**Exercise aim**
Repeat the records below verbatim, and do not copy their pictures.

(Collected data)
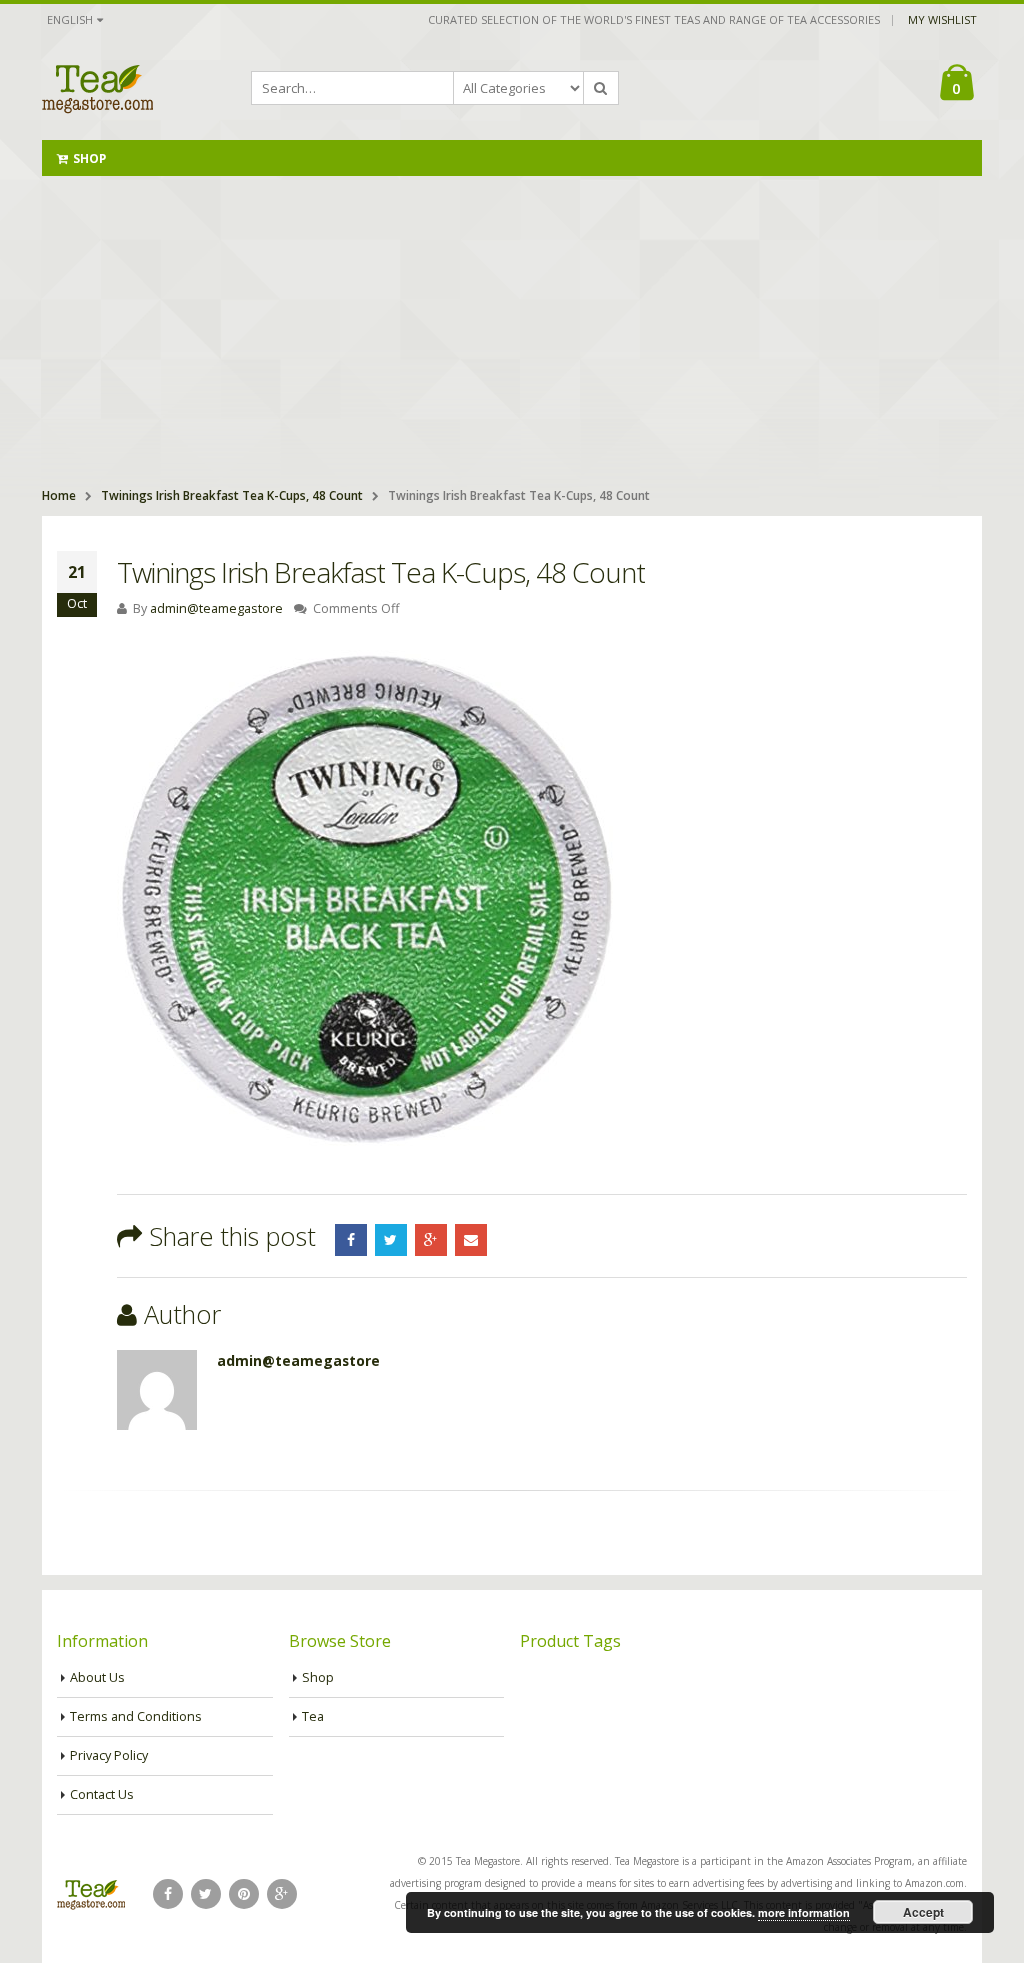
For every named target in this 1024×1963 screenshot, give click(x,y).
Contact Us (102, 1794)
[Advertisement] (512, 326)
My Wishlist (942, 19)
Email (471, 1240)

**Final answer**
For every named target in this 1024×1963 screenshot, give click(x,y).
Contact Us (102, 1794)
[Advertisement] (512, 326)
My Wishlist (942, 19)
Email (471, 1240)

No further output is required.